I watched this after reading a couple of blog posts where authors pointed out the overwhelming response there has been in the last 48 hours or so to the release of this book. It seems that this subject of heaven and hell, and especially who gets to go where (if there even are such places) is one that catches the attention of many. And it seems it’s a topic that brings out strong feelings and opinions. As Bell points out in the video, the question of heaven and hell and who gets in quickly brings up the question of who God is and who and how God loves.

Coming from a Swedenborgian faith background, I’m particularly intrigued to hear these topics and theological claims being discussed in a broader context. The rich theology around the afterlife and the question of “who goes where and why?” that are found in Swedenborg’s writings are so ingrained in me that I appreciate the reminder of the wrestling around this topic and question.  I’m particulars thinking about the concepts that are taught in Swedenborgian theology around the idea that one spends eternity in a place where the core loves they have developed over their lives can be expressed. Those who love people selflessly, who want to help others, who love a Divine Being outside of themselves will hang out with others who have similar loves. Sounds pretty heavenly?

The more universal view of God and specifically of who’s “saved” or who “gets to go to heaven” is one that is a pillar of the Swedenborgian faith tradition and my personal faith.  It is interesting and enlivening to me to hear this type of conversation gaining traction in the broader Christian stage.  I’m looking forward to reading the book. And it also makes me want to pick up Swedenborg’s Heaven and Hell again as well.

Embracing the Questions | Learning from One Another

This evening I participated in a webinar (online audio/video/visual presentation) by Peter Rollins (http://peterrollins.net/blog/) on a practice that he calls the Evangelism Project.  The purpose of the Evangelism Project is to visit different faith communities in order to BE evangelized. The basic idea is to gather a group of people together who are interested in truly learning about and experiencing people and faiths that are different from what they are used to and comfortable with. To purposefully enter into situations where people hold other faiths, other views and other ideas then we have held. The experience is about listening and observing. Not about defending or explaining one’s faith.

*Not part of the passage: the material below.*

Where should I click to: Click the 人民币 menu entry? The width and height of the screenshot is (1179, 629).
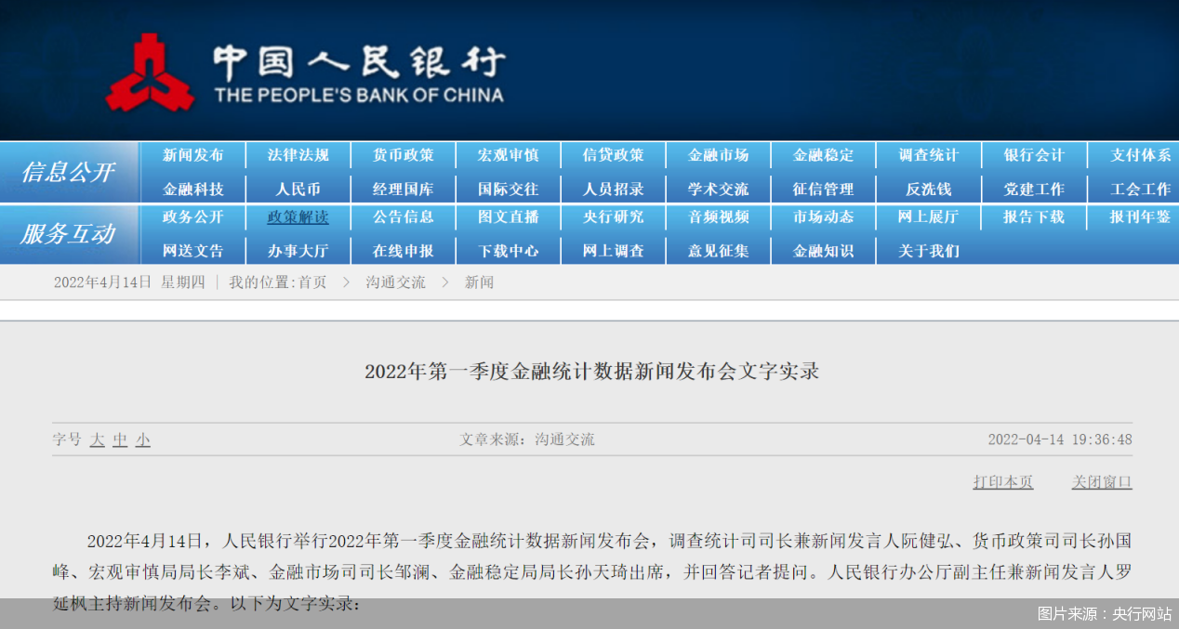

I’m intrigued and inspired by the conversation and find myself energized by the thoughts. Peter talked a lot about the process of doubt and humility and the willingness to let go of being right and to be open to being changed. This is a theme that I want to take into my seminary time. And a theme that I feel God has been working in me over the past 8 months particularly.

As I have allowed myself to question more, to doubt, to wonder, I am finding my spiritual path and awareness of the Lord growing and strengthening and unfolding. I am finding that as I embrace the questioning, I am simultaneously feeling more sure of and present with the Lord and with God’s presence in the Word. I am finding myself willing to open up to the Word being full of paradox AND being God with us. In the beginning was the Word and the Word was with God and the Word was God… (John 1:1). I am growing to see the Word less as a rulebook, and more of a Divine Narrative of how the human race and the Creator interface.  And for me, it’s coming alive with a growing Vibrancy and Life.

I find myself fearful at times, particularly as I put voice to pieces of my process. I wonder if exploring the paradox might break down the careful construct that I have built for exactly how I should build my life—and then what? And then the Still Small Voice comes… It’s in those moments where I let the Lord take over and surrender to all He’s revealing and creating in this present moment that I get a glimpse. A glimpse of I’m not even sure what. But it seems to be good.

This evening’s discussion was good. I’m intrigued to see what ideas and experiences the Lord will bring tomorrow.